Set down each line from the line holding "The width and" to the last line of the entries below, exactly, with both ends included and without pictures.

*****

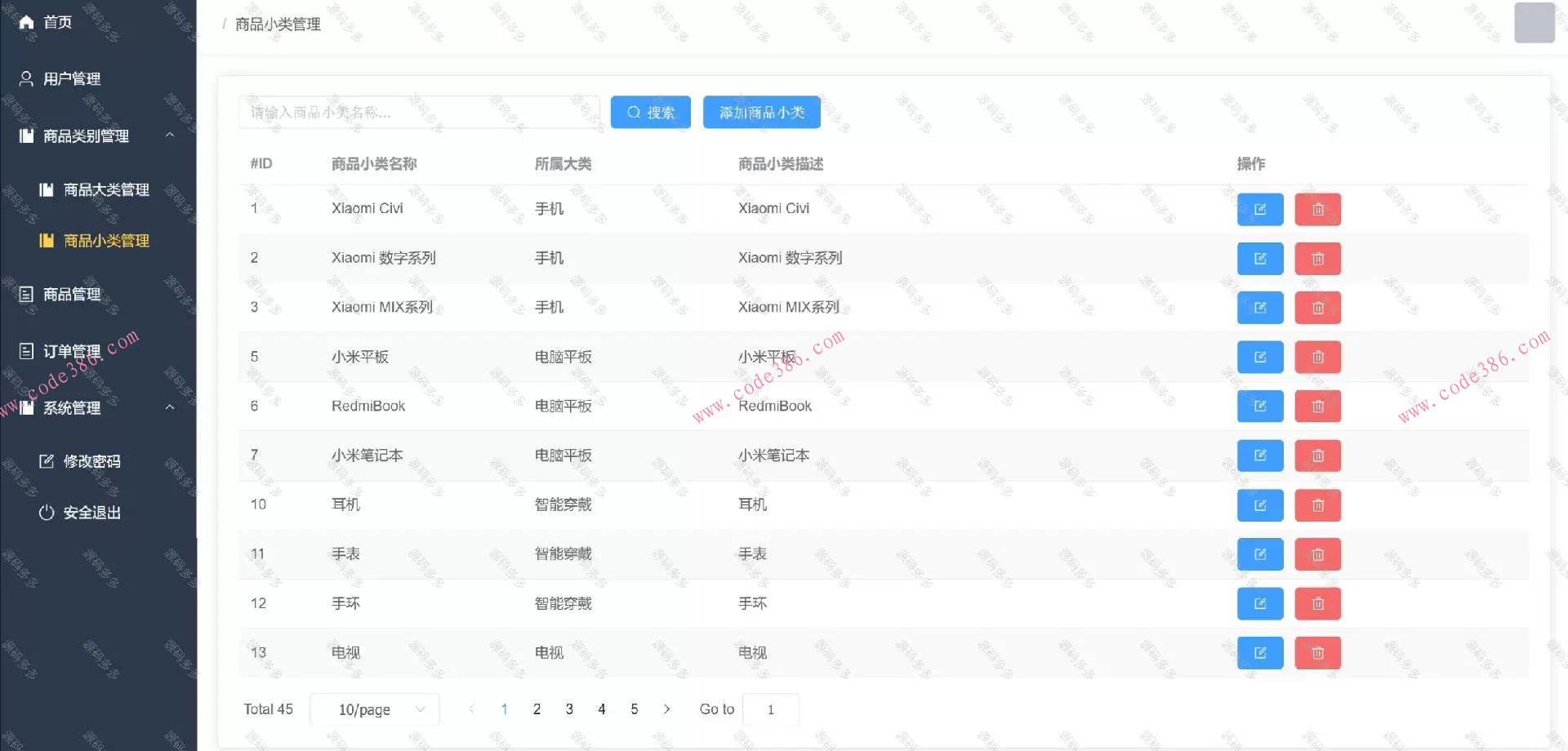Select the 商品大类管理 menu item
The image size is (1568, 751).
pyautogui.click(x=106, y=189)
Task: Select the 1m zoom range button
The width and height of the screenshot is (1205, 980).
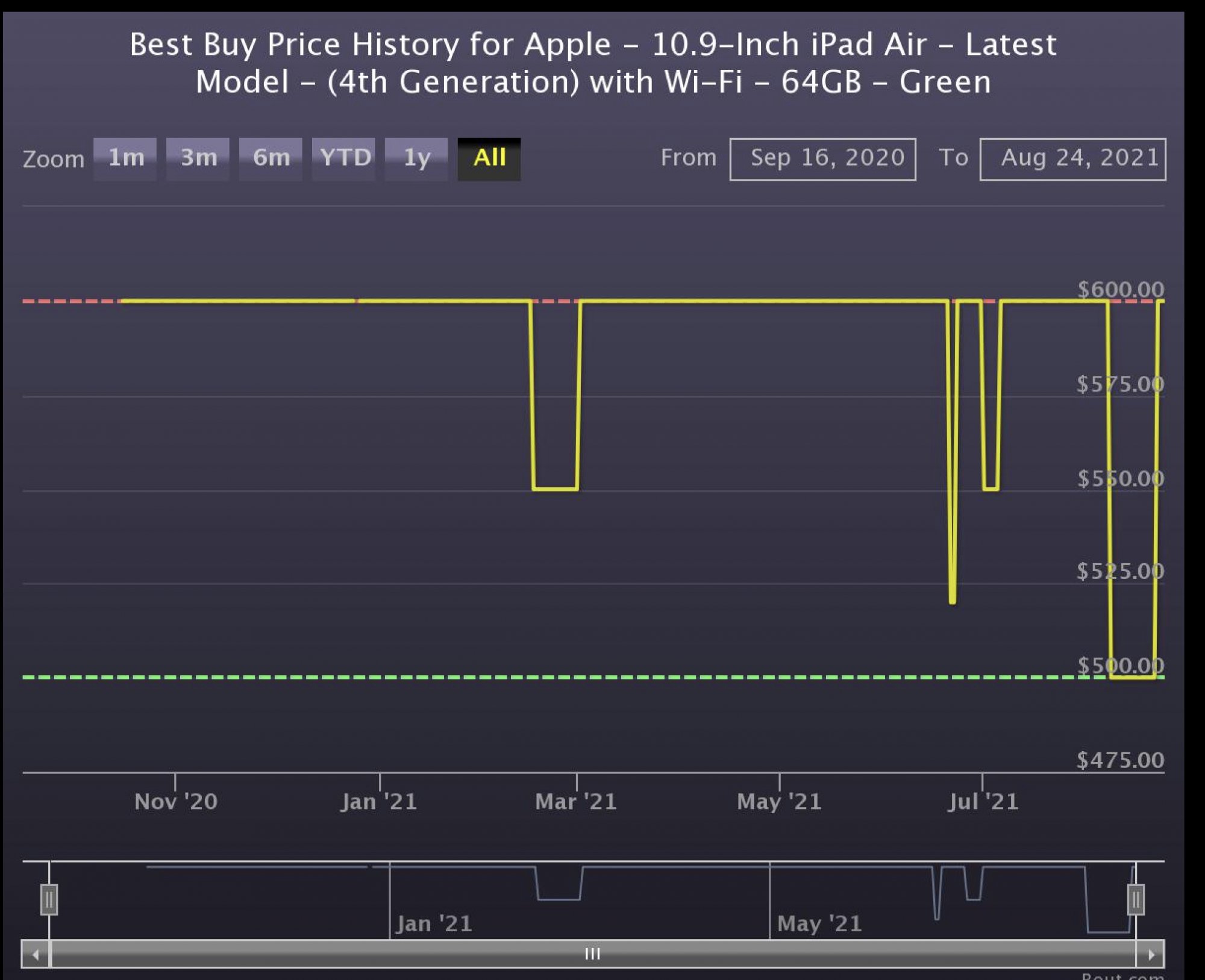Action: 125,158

*****

- [Completed task]:
The width and height of the screenshot is (1205, 980).
Action: 125,158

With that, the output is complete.